EXERCISE:
Write out the records that follow with every word intact.

▼

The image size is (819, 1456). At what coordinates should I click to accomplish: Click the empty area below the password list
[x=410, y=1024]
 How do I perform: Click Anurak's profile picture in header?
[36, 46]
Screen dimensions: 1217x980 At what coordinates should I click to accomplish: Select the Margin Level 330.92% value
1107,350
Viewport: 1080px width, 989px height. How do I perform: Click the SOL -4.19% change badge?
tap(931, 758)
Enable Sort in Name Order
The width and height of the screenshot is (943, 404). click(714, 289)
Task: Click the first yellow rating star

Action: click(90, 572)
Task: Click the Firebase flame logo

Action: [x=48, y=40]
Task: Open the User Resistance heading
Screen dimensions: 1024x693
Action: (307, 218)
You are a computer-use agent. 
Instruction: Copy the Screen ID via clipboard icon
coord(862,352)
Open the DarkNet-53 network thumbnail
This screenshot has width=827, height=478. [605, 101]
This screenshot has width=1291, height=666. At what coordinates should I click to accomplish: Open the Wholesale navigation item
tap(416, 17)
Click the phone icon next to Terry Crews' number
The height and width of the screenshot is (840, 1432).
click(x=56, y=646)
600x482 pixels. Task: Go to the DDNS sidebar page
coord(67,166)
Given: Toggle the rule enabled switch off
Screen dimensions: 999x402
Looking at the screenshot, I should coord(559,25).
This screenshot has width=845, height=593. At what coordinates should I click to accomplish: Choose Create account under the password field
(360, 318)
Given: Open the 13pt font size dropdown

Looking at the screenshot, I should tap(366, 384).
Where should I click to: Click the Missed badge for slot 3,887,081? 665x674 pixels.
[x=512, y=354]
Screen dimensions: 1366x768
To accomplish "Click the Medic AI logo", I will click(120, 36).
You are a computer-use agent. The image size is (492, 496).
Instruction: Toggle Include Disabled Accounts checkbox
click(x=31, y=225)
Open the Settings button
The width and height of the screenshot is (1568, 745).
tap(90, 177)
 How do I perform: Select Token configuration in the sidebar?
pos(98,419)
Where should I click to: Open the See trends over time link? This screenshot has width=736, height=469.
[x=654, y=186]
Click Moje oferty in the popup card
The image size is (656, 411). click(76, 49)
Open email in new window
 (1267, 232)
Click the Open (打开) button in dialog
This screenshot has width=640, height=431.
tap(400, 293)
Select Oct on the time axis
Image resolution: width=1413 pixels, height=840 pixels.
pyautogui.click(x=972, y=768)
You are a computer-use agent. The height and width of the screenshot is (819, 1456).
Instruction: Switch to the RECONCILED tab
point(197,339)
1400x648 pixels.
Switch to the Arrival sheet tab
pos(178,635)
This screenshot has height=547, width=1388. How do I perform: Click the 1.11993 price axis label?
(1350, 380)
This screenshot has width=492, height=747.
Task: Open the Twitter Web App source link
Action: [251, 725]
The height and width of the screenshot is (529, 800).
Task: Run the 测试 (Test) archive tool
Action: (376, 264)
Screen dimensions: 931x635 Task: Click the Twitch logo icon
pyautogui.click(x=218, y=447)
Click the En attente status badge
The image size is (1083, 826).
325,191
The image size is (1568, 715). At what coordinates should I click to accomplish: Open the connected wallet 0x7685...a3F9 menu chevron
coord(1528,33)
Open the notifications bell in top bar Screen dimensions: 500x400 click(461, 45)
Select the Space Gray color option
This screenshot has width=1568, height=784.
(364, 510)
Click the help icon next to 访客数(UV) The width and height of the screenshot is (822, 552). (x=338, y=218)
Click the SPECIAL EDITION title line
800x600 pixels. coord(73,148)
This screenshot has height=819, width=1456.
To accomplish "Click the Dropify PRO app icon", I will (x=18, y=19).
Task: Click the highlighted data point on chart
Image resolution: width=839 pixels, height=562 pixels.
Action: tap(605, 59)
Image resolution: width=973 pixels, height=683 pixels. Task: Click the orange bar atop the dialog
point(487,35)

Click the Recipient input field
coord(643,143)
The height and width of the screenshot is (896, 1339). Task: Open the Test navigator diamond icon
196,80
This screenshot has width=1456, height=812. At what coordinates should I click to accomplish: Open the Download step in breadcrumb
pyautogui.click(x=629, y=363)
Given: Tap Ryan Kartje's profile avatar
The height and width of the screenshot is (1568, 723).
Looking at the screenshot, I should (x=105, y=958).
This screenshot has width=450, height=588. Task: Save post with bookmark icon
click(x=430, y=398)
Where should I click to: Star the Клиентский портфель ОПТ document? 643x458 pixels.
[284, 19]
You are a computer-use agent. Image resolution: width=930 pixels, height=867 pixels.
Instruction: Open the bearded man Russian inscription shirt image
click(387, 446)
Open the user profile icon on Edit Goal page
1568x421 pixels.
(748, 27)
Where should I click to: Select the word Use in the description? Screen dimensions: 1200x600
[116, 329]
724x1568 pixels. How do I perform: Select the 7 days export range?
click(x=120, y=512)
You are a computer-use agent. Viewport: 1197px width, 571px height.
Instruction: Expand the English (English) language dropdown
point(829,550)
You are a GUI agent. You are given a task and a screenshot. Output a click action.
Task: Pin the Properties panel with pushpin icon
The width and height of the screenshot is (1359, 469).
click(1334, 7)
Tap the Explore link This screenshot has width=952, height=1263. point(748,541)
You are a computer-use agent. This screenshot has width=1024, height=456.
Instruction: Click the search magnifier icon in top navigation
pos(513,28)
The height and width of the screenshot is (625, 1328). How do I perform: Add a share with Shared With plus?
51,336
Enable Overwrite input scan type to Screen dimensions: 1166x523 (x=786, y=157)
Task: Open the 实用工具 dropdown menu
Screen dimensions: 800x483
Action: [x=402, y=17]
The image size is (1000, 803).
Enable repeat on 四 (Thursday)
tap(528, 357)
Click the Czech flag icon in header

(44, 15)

▲

YOUR RESPONSE:
The image size is (819, 1456). At what coordinates should I click to accomplish: Click the empty area below the password list
[x=410, y=1024]
 How do I perform: Click Anurak's profile picture in header?
[36, 46]
Screen dimensions: 1217x980 At what coordinates should I click to accomplish: Select the Margin Level 330.92% value
1107,350
Viewport: 1080px width, 989px height. How do I perform: Click the SOL -4.19% change badge?
tap(931, 758)
Enable Sort in Name Order
The width and height of the screenshot is (943, 404). click(714, 289)
Task: Click the first yellow rating star

Action: click(90, 572)
Task: Click the Firebase flame logo

Action: [x=48, y=40]
Task: Open the User Resistance heading
Screen dimensions: 1024x693
Action: (307, 218)
You are a computer-use agent. 
Instruction: Copy the Screen ID via clipboard icon
coord(862,352)
Open the DarkNet-53 network thumbnail
This screenshot has width=827, height=478. [605, 101]
This screenshot has width=1291, height=666. At what coordinates should I click to accomplish: Open the Wholesale navigation item
tap(416, 17)
Click the phone icon next to Terry Crews' number
The height and width of the screenshot is (840, 1432).
click(x=56, y=646)
600x482 pixels. Task: Go to the DDNS sidebar page
coord(67,166)
Given: Toggle the rule enabled switch off
Screen dimensions: 999x402
Looking at the screenshot, I should coord(559,25).
This screenshot has width=845, height=593. At what coordinates should I click to accomplish: Choose Create account under the password field
(360, 318)
Given: Open the 13pt font size dropdown

Looking at the screenshot, I should tap(366, 384).
Where should I click to: Click the Missed badge for slot 3,887,081? 665x674 pixels.
[x=512, y=354]
Screen dimensions: 1366x768
To accomplish "Click the Medic AI logo", I will click(120, 36).
You are a computer-use agent. The image size is (492, 496).
Instruction: Toggle Include Disabled Accounts checkbox
click(x=31, y=225)
Open the Settings button
The width and height of the screenshot is (1568, 745).
tap(90, 177)
 How do I perform: Select Token configuration in the sidebar?
pos(98,419)
Where should I click to: Open the See trends over time link? This screenshot has width=736, height=469.
[x=654, y=186]
Click Moje oferty in the popup card
The image size is (656, 411). click(76, 49)
Open email in new window
 (1267, 232)
Click the Open (打开) button in dialog
This screenshot has width=640, height=431.
tap(400, 293)
Select Oct on the time axis
Image resolution: width=1413 pixels, height=840 pixels.
pyautogui.click(x=972, y=768)
You are a computer-use agent. The height and width of the screenshot is (819, 1456).
Instruction: Switch to the RECONCILED tab
point(197,339)
1400x648 pixels.
Switch to the Arrival sheet tab
pos(178,635)
This screenshot has height=547, width=1388. How do I perform: Click the 1.11993 price axis label?
(1350, 380)
This screenshot has width=492, height=747.
Task: Open the Twitter Web App source link
Action: [251, 725]
The height and width of the screenshot is (529, 800).
Task: Run the 测试 (Test) archive tool
Action: (376, 264)
Screen dimensions: 931x635 Task: Click the Twitch logo icon
pyautogui.click(x=218, y=447)
Click the En attente status badge
The image size is (1083, 826).
325,191
The image size is (1568, 715). At what coordinates should I click to accomplish: Open the connected wallet 0x7685...a3F9 menu chevron
coord(1528,33)
Open the notifications bell in top bar Screen dimensions: 500x400 click(461, 45)
Select the Space Gray color option
This screenshot has width=1568, height=784.
(364, 510)
Click the help icon next to 访客数(UV) The width and height of the screenshot is (822, 552). (x=338, y=218)
Click the SPECIAL EDITION title line
800x600 pixels. coord(73,148)
This screenshot has height=819, width=1456.
To accomplish "Click the Dropify PRO app icon", I will (x=18, y=19).
Task: Click the highlighted data point on chart
Image resolution: width=839 pixels, height=562 pixels.
Action: tap(605, 59)
Image resolution: width=973 pixels, height=683 pixels. Task: Click the orange bar atop the dialog
point(487,35)

Click the Recipient input field
coord(643,143)
The height and width of the screenshot is (896, 1339). Task: Open the Test navigator diamond icon
196,80
This screenshot has width=1456, height=812. At what coordinates should I click to accomplish: Open the Download step in breadcrumb
pyautogui.click(x=629, y=363)
Given: Tap Ryan Kartje's profile avatar
The height and width of the screenshot is (1568, 723).
Looking at the screenshot, I should (x=105, y=958).
This screenshot has width=450, height=588. Task: Save post with bookmark icon
click(x=430, y=398)
Where should I click to: Star the Клиентский портфель ОПТ document? 643x458 pixels.
[284, 19]
You are a computer-use agent. Image resolution: width=930 pixels, height=867 pixels.
Instruction: Open the bearded man Russian inscription shirt image
click(387, 446)
Open the user profile icon on Edit Goal page
1568x421 pixels.
(748, 27)
Where should I click to: Select the word Use in the description? Screen dimensions: 1200x600
[116, 329]
724x1568 pixels. How do I perform: Select the 7 days export range?
click(x=120, y=512)
You are a computer-use agent. Viewport: 1197px width, 571px height.
Instruction: Expand the English (English) language dropdown
point(829,550)
You are a GUI agent. You are given a task and a screenshot. Output a click action.
Task: Pin the Properties panel with pushpin icon
The width and height of the screenshot is (1359, 469).
click(1334, 7)
Tap the Explore link This screenshot has width=952, height=1263. point(748,541)
You are a computer-use agent. This screenshot has width=1024, height=456.
Instruction: Click the search magnifier icon in top navigation
pos(513,28)
The height and width of the screenshot is (625, 1328). How do I perform: Add a share with Shared With plus?
51,336
Enable Overwrite input scan type to Screen dimensions: 1166x523 (x=786, y=157)
Task: Open the 实用工具 dropdown menu
Screen dimensions: 800x483
Action: [x=402, y=17]
The image size is (1000, 803).
Enable repeat on 四 (Thursday)
tap(528, 357)
Click the Czech flag icon in header

(44, 15)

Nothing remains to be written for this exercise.